PASSAGE SHOWN:
----------
CSCI 104 - Fall 2019 Data Structures and Design

Class Design & Coding Practice

This lab is going to be a little different. Instead of going over a new topic, we're going to talk about general best practices for writing code.

At this point in the class, you might have heard your instructor telling you to use good coding practice, or you might have lost a few points on HW1 or HW2 for "bad coding practice". What do we mean when we say that, and how can you improve your code to follow good coding practices?

We've also identified some common mistakes we've seen in your code so far, and how to fix them.

1 - Why It Matters

After finishing three assignments, you're all capable of writing working code. However, there's more to writing code than just getting the right output. Often times, when you work on a project of a larger scale, you aren't the only one who needs to read and understand your code. Additionally, you may need to revisit your own code many times after it's done. It's important to make your code readable and maintainable.

2 - Class Design

When you do object oriented programming, a good class design can often be the foundation of good coding practice.

2.1 - Deque Review

Deques, or double-ended queues allow for efficient (fast) additions and removals from either 'end' (front or back) of the list.

If we were to write a deque class to store integers, where do we begin? Usually when you write a class, the first thing you need to decide is what constitutes a class' public interface. The public interface of a class determines how other classes interact with it. In C++ terms, the public functions and member variables will be a class' public interface.

2.2 - Deque Interface

Since we are implementing a data structure, the public interface is largely determined by its properties. For deque, we allow for efficient addition and removals from either end. That means we need a function to remove/add elements to either end of the deque:

// Adds a new integer to the front
void push_front(int val);

// Adds a new integer to the back
void push_back(int val);

// Removes the front item
void pop_front();

// Removes the back item
void pop_back();

We chose these function names for two reasons: 1. they clearly describe what the functions do and 2. they are the consistent with the C++ STL library.

In deque, stack, and queue, pop usually means removing an element from the list, and push means adding an element. In general, it's good to conform to the conventions when you choose function names. While insert_front and remove_back also describe what the functions do, other people who use your code will find it less intuitive.

Another important feature about following convention is that a code that currently uses C++ deque can easily switch to use your code, without having to modify each function call.

We still have some more functions to add — what about reading from the deque? Since a deque allows fast access to front and back of the list, we should also provide a getter for each:

// returns front item or
int front();

// returns back item or
int back();

What would happen if we call front() on an empty deque? The proper way to handle this is to throw an exception. However, it's important that there should be a way to let your users know if the deque is empty, so they can avoid making the function call in the first place.

// retrns true if the list is empty
bool empty();

// returns number of items in the list
int size();

Do we need the empty function if we already have the size function? If not, why might we choose to have an empty function anyway?

At this point, we have created all the functions that we need based on the properties of deque. However, we are not done yet. We need a way to construct and destruct the list. We don't need any additional information to construct the list, so the constructor takes in no argument.
----------
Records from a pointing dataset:
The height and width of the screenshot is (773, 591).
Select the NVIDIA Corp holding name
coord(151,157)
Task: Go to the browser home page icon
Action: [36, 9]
----------
WHAT YOU NEED TO DO:
• a. Answer these questions about the class design lab:
(i) How many assignments does it say students have finished so far?
(ii) What two reasons does it give for choosing the names push_front, push_back, pop_front and pop_back?
(iii) What does it call the proper way to handle a call to front() on an empty deque?
• b. Print the part of the class design lab starting at "Class Design &" and ending at "to fix them.".
• c. Proceed with the class design lab from the point where it stops.

ANSWERS PROVIDED:
• a.
(i) Three.
(ii) The names clearly describe what the functions do, and they are consistent with the C++ STL library.
(iii) Throwing an exception.

• b.
Class Design & Coding Practice

This lab is going to be a little different. Instead of going over a new topic, we're going to talk about general best practices for writing code.

At this point in the class, you might have heard your instructor telling you to use good coding practice, or you might have lost a few points on HW1 or HW2 for "bad coding practice". What do we mean when we say that, and how can you improve your code to follow good coding practices?

We've also identified some common mistakes we've seen in your code so far, and how to fix them.

• c.
Deque();
~Deque();

Here is the public interface of our deque:

Deque();
~Deque();
bool empty();
int size();
int front();
int back();
void push_front(int val);
void push_back(int val);
void pop_front();
void pop_back();

2.3 - Interface vs. Implementation

Everything we have discussed is the interface of the deque class. It does not tell us anything about how the functions should be implemented and that is for good reason. A class interface only determines how other classes interact with it. Changing the underlying implementation of a class should not affect its behavior.

With that in mind, let's talk about some potential ways we can implement deque.

In doubly-linked lists, each item tracks the previous element and the next element. In circular doubly-linked lists, the head's previous element is the tail and the tail's next element is the head.

One possible implementation of deque uses doubly-linked list. We can track that list's head, tail and size.

class Deque {
private:
  struct Item {
    int val;
    Item* prev;
    Item* next;
  };

  Item* head_;
  Item* tail_;
  int size_;
};

This will allow an O(1) runtime for all the functions in our interface except for one. Which one?

Notice that head_ and size_ are both private members. That means when your users create Deque objects, they cannot access size_ or head_ directly. The only way for your users to interact with the deque is through its public functions.

This is for good reason, other than that "you lose points on homework if you have public members". Imagine that you first learned about doubly linked list and implented your deque. Later, you discovered that you can eliminate the tail_ member if you use circular linked list to implement your deque instead.

If you kept all your members private, you can simply remove the tail_ member and update your implementation. Your users should not be affected at all.

What would happen if you kept tail_ as a public member? Your users might have seen it as public, and assumed that it will be safe to access it directly. That means your user might be using mydeque.tail_, which will not compile as soon as you remove the tail_ member!

Hiding internal data from your users is called encapsulation, and it's an important concept of object oriented programming. Keep this in mind when you design classes in the future.

3 - What Consists of Good Coding Practice

In addition to class design, there are many good coding practices that do not seem to affect functionality of your program, but can certainly make your code more readable, scalable, and maintainable.

If you decide to work in industry, you will find that most companies have their own coding guidelines. Most likely, the standards differ from company to company and from industry to industry. When that happens, you need to make sure you follow your company's coding style guide. Before that happens, we are going to teach you some basic guidelines to writing good code.

Side note: Here are a few links to company style guides:

3.1 - Don't Repeat Yourself

This rule is simple: whenever you feel the need to repeat yourself (i.e. you are tempted to copy and paste your code), it should raise a red flag. There are three common ways to eliminate duplicate code:

  1. Change your logic to group similar tasks together
  2. Move the code into a function
  3. Template the function or class

We'll talk about templating soon. For now, we will focus on changing your logic and moving code into a fucntion.

Lets take a look at part1.cpp. Here we can see that in our main function, our program prints out the sum of the first 10, 100, and 1000 numbers respectively. Notice that there's a reoccurring pattern here:

int sum = 0;
for(int i = 0; i < 10; i++)
{
  sum += i;
}

This block of code seems to repeat mutliple times, with only one of the numbers changing every time. Having code like this tends to make it long and very unfriendly to potential readers. It is possible to group all three for loops into one, and use if statements inside the for loop:

// Method 1: Change Logic
int sum = 0;
for (int i = 0; i < 1000; i++)
{
  sum += i;
  if (i == 9 || i == 99 || i == 999)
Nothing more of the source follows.